§ PROBLEM STATEMENT: Below are some records. Set down exactly the line holding "This screenshot has height=392, width=585." and every later line through the end, omitting the pictures.

:: RECORDED DATA ::

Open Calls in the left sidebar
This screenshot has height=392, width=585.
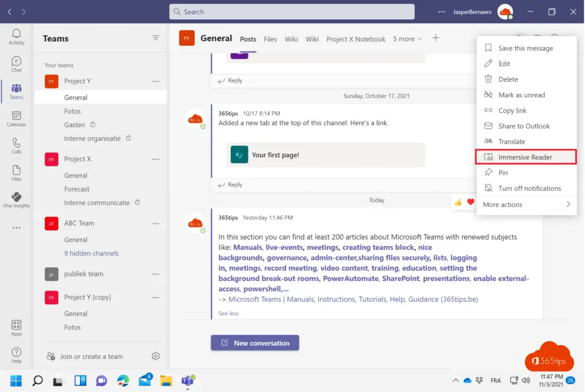tap(17, 146)
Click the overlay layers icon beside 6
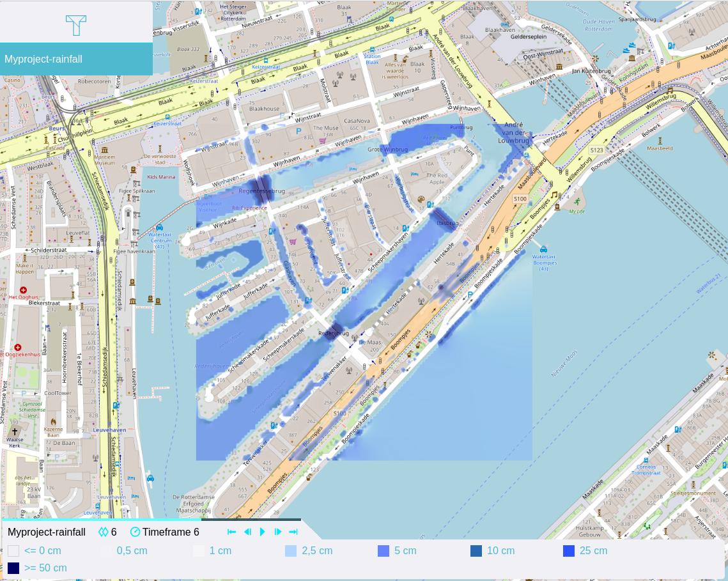This screenshot has width=728, height=581. point(103,532)
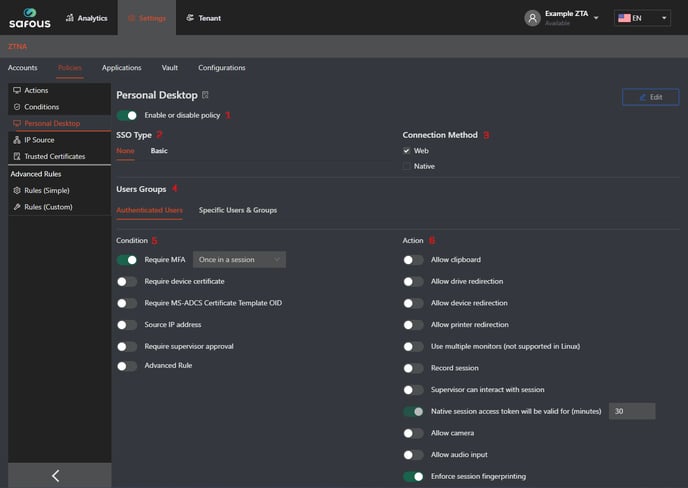The image size is (688, 488).
Task: Click the icon beside Personal Desktop title
Action: pyautogui.click(x=205, y=95)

:::

§ ANSWER BELOW:
This screenshot has height=392, width=585.
tap(17, 146)
Click the overlay layers icon beside 6
This screenshot has width=728, height=581. point(103,532)
The image size is (688, 488).
Task: Click the icon beside Personal Desktop title
Action: pyautogui.click(x=205, y=95)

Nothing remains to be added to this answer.